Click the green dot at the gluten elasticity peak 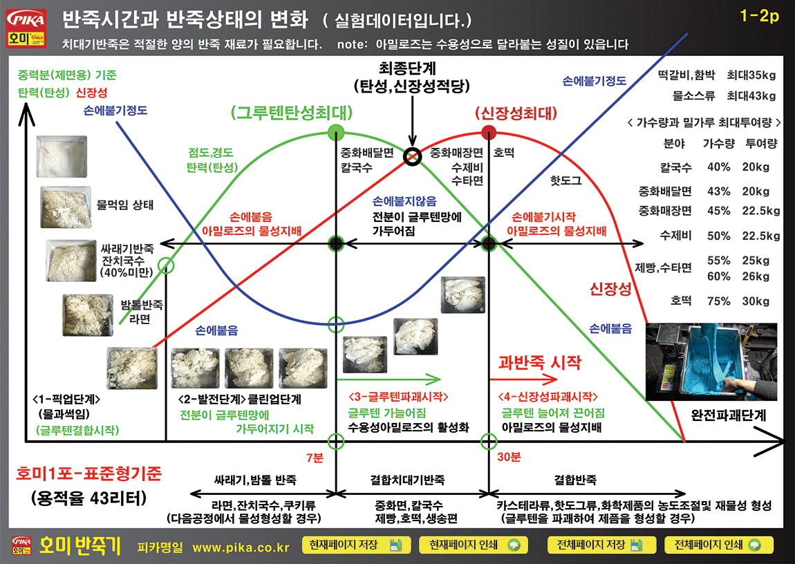(x=336, y=133)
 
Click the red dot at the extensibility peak (x=488, y=133)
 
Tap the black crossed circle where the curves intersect (x=412, y=156)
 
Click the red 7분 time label (x=315, y=458)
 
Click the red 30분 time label (x=509, y=457)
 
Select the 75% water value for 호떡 (x=719, y=301)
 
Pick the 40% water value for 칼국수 (x=719, y=167)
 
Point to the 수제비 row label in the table (x=675, y=236)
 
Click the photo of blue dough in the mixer (x=711, y=361)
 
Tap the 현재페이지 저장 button (x=353, y=545)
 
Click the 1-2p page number (x=759, y=16)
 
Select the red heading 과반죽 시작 (x=539, y=362)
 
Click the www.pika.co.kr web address (x=241, y=548)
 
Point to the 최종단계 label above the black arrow (x=407, y=68)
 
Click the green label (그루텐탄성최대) (x=292, y=112)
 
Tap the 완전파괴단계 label (x=729, y=415)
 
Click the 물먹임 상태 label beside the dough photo (x=124, y=205)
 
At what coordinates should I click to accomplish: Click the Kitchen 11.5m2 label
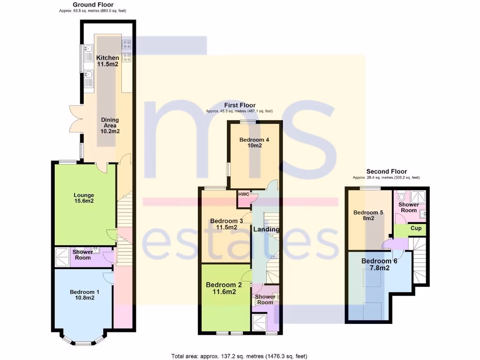[x=107, y=61]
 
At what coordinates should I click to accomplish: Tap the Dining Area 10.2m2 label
[x=110, y=126]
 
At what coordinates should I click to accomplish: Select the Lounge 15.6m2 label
[x=83, y=199]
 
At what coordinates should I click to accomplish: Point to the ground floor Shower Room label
[x=82, y=255]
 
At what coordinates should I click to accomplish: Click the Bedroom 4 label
[x=254, y=142]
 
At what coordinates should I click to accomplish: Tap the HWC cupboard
[x=244, y=194]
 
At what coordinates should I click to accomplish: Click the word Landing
[x=266, y=229]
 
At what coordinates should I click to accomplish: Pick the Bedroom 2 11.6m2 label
[x=223, y=288]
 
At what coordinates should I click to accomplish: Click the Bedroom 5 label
[x=368, y=215]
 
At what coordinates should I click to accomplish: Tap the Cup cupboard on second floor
[x=416, y=229]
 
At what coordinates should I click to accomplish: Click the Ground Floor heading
[x=92, y=5]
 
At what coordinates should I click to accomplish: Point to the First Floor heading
[x=239, y=105]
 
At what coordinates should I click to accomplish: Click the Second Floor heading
[x=386, y=172]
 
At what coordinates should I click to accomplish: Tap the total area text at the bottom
[x=240, y=356]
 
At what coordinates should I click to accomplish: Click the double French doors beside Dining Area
[x=75, y=121]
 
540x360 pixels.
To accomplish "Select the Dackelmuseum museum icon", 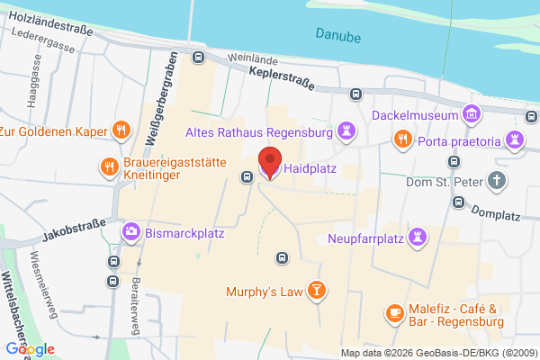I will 470,114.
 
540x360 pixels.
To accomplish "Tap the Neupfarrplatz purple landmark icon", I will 418,236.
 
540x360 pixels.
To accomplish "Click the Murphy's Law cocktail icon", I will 316,290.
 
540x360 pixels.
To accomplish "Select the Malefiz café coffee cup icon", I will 393,312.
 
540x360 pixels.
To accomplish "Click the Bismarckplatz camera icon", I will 132,231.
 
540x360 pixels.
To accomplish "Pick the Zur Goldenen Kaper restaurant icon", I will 120,130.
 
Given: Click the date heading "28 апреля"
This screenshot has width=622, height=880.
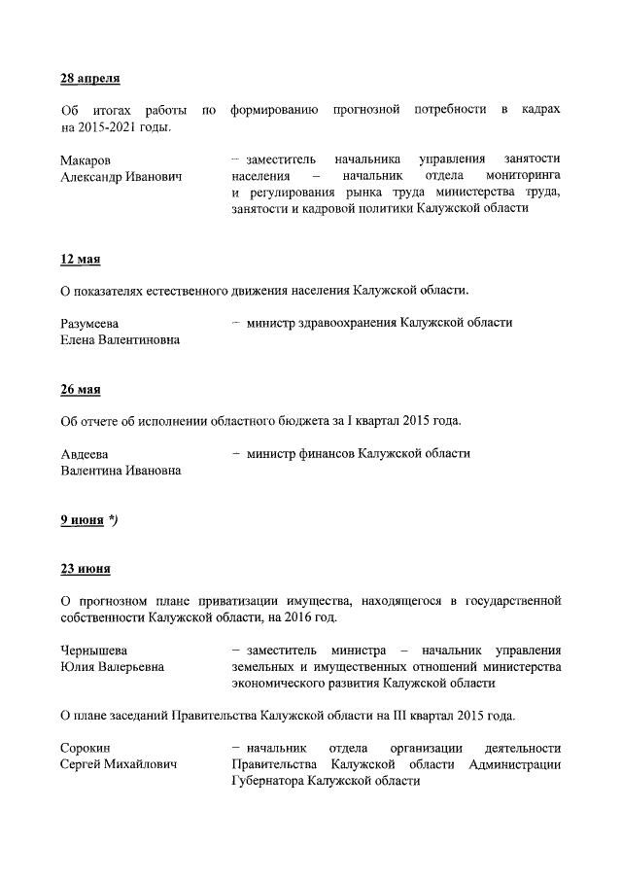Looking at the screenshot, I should [x=89, y=78].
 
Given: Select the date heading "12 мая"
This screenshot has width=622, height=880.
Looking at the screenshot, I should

■ ■ ■ ■

Aim
Arrange the part of the material that opens with the line containing "beside Dining Area" and closes with the line containing "[x=75, y=121]" as a JSON list of strings, one string per line. Include both of those lines and skip any blank lines.

Exercise response
[
  "At what coordinates should I click to accomplish: Click the double French doors beside Dining Area",
  "[x=75, y=121]"
]